SOURCE EXCERPT =
————

Mapping out the route to long-term success as a veteran entering the civilian workforce seems nearly impossible. There are many different resources that claim to be “the one” that will answer all of your questions. But, is that really true?
Wouldn’t it be helpful for someone to take to test out those different resources and compile a list of the best of the best for veteran success? That’s what the Chamber of Commerce Foundation did.
Veteran Employment Transition (VET) Roadmap
The purpose of the Veteran Employment Transition (VET) Roadmap is to provide transitioning service members and veterans a resource so that they are better equipped to navigate that landscape and succeed in the civilian workforce.
The VET Roadmap captures and consolidates essential steps with best-in-class resources and tools. It is not intended to replace existing efforts, but to clarify the process, and aggregate the most effective resources at their disposal from across the public, private, and non-profit sectors. (Score!)
A successful transition is an individual responsibility that requires understanding, planning, and deliberate execution – something familiar to everyone who has worn the uniform. The VET Roadmap will help transitioning service members and veterans take that ownership and responsibility. (Ownership + Responsibility *lead to* Veteran Success)
One Roadmap Fits All?
Of course, there is no one-size-fits-all approach to transition from military service to civilian life. Yet the process for getting there – the “roadmap” for transitioning to a meaningful civilian career – is remarkably similar across rank, background, and level of experience. The VET Roadmap outlines the essential phases to assist a transitioning service member or veteran as he/she prepares for employment in the civilian sector, locates a potential employer, secures an offer for meaningful employment, and successfully transitions into the civilian workforce.
The VET Roadmap
Phase 1 – Prepare
As a veteran, you are entitled to an array of benefits, services, and resources to foster a successful transition and civilian career. Benefits discovery should be a continuous process as circumstances and plans change. Putting effort into this at the beginning is crucial to long-term veteran success.
You must assess, understand, and articulate the value you bring to a prospective employer. You possess training, education, experience, certification, licensure, and “valued” skills that civilian employers need, but do not necessarily understand. Skills assessment helps detail an extensive list of the competencies, education, training, certification, licensure, and experience while on active duty, in previous employment, or while conducting volunteer work.
Much like any military mission, the transition process requires a tremendous amount of planning, preparation, and time for execution. Your strategic plan should take into account variables such as acquired skills, career ambitions, level of education, formal training, required additional credentials or training to meet career goals, family planning, health and wellness, geography restrictions, benefits, and personal priorities.

————

TASKS TO COMPLETE =
1. Echo, word for word, the portion of the VET Roadmap article between "Mapping out the" and "Commerce Foundation did.", inclusive.
2. Proceed with the VET Roadmap article, picking up after its final sentence.

DATA SECTION =
————

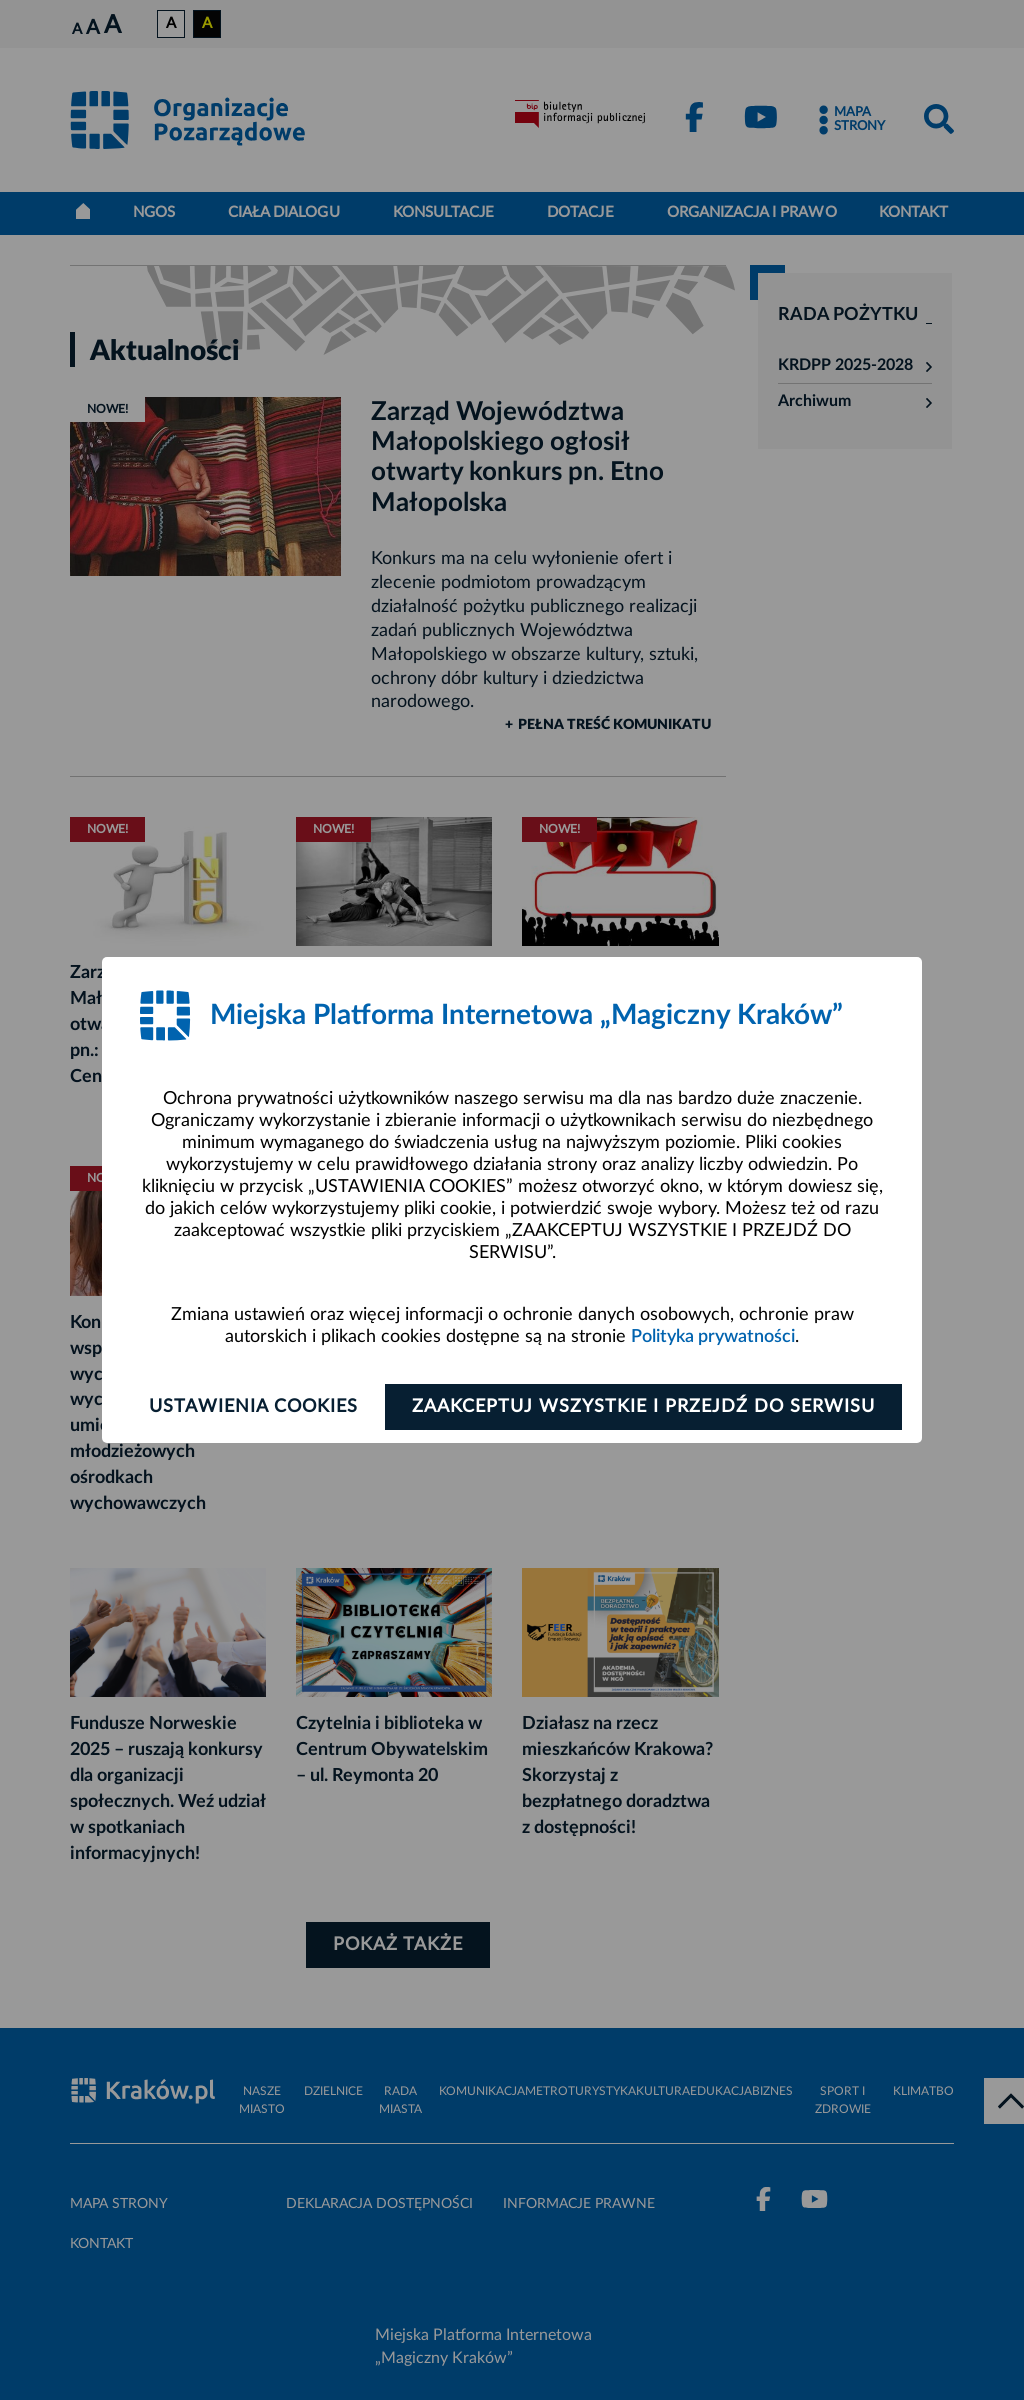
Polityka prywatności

————

OUTPUTS IN ORDER =
1.
Mapping out the route to long-term success as a veteran entering the civilian workforce seems nearly impossible. There are many different resources that claim to be “the one” that will answer all of your questions. But, is that really true?
Wouldn’t it be helpful for someone to take to test out those different resources and compile a list of the best of the best for veteran success? That’s what the Chamber of Commerce Foundation did.

2.
Phase 2 – Transition
You must develop a clear statement of the tangible results an employer would receive from hiring you.
MARKETING AND NETWORKING
Marketing and networking help you improve your image and reputation to advance your career opportunities. Marketing conveys your personal brand and value proposition to prospective employers through your resume, elevator pitch and interview skills.
“Targeting” is the process of finding, negotiating, and accepting a meaningful and financially viable employment opportunity. Initiating a “targeting cycle” allows you to find and evaluate job opportunities and decide on which to accept.
Phase 3 – Lead
Just as you learned the customs, culture, and languages where you deployed in order to accomplish your military missions, you must learn the same about your new place of employment in order to succeed. You should never assume that a new organization understands the military. Just as you expect the organization to learn about you, your background, and the military mindset, you should learn about the organization’s unique work culture, languages, processes, systems, and customs.
Many large companies have veteran affinity or network groups and are a great place to start connecting or find a mentor. If a company does not have such a group, a veteran, someone who has a special affinity toward veterans (e.g. someone whose parent was a veteran or whose sibling is in the military), or tenured personnel can provide valuable guidance and can often serve as your champion within a company. Teach, train, and educate your civilian colleagues about military service and culture to help bridge the civilian-military divide in your organization.
LEAD AND SUCCEED
The same core values, principles, and leadership techniques that made you successful in the military will apply as a civilian. However, legal and formal authorities will likely be different. A different environment and culture may necessitate a shift from authoritative to influence-based leadership styles. These include leveraging skills such as communication, the ability to motivate others, and adaption of one’s management style to apply to an individual’s job position.
Is This The Path For You?
(Featured Image Courtesy DVIDS.)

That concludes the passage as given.